• _O que fazer_: Cite, sem alterar nada, o trecho do texto sobre a greve da polícia no Espírito Santo que vai de "O Matadouro Chamado" até "matar por prazer.".

• _Texto exibido_:
######

O Matadouro Chamado Brasil, parte II: The Purge

Estão matando pessoas por prazer no Espírito Santo. Esse é o resultado da greve da polícia militar naquele estado.1, 2, 3 Vive-se uma situação parecida com a do filme The Purge e suas continuações. A premissa do filme (sem spoilers) é a seguinte: durante uma noite do ano, todo e qualquer crime é tolerado. Ou seja, muitas pessoas escolhem essa noite para matar por prazer.

Mas não vamos tapar o sol com a peneira e fingir que matar por prazer é algo incomum na nossa terra. A verdade é que muitos assaltantes já matam suas vítimas por prazer—e para não serem reconhecidos. Não falo aqui das pessoas que reagem. Qualquer um, mesmo sem reagir, está sujeito a morrer em um assalto porque a vida no Brasil não vale nada. A razão da vida não valer nada aqui é porque nos preocupamos com problemas de primeiro mundo sem nunca termos sanado os de terceiro.

######

• _Dados fornecidos_:
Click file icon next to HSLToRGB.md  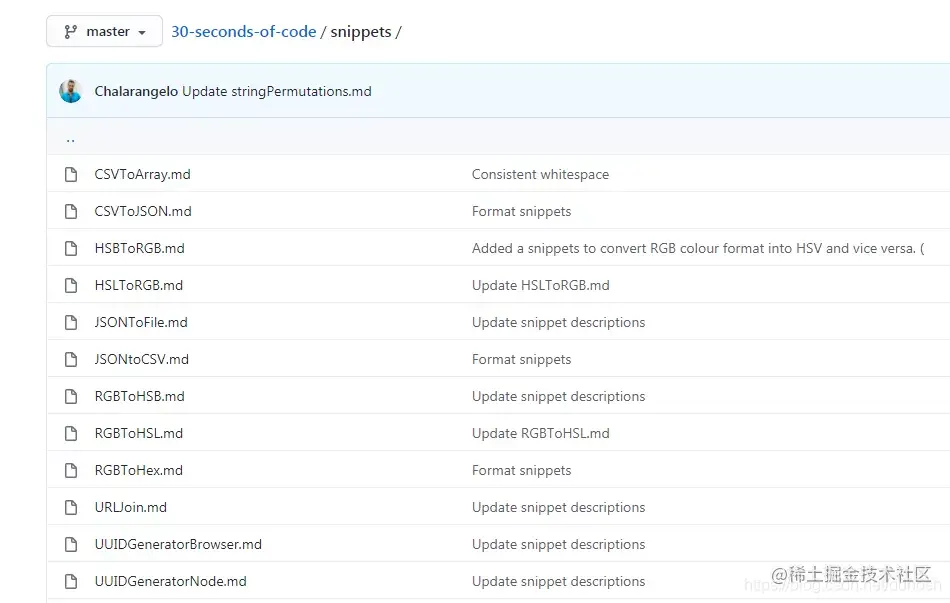coord(71,285)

######

• _Resultado_:
O Matadouro Chamado Brasil, parte II: The Purge

Estão matando pessoas por prazer no Espírito Santo. Esse é o resultado da greve da polícia militar naquele estado.1, 2, 3 Vive-se uma situação parecida com a do filme The Purge e suas continuações. A premissa do filme (sem spoilers) é a seguinte: durante uma noite do ano, todo e qualquer crime é tolerado. Ou seja, muitas pessoas escolhem essa noite para matar por prazer.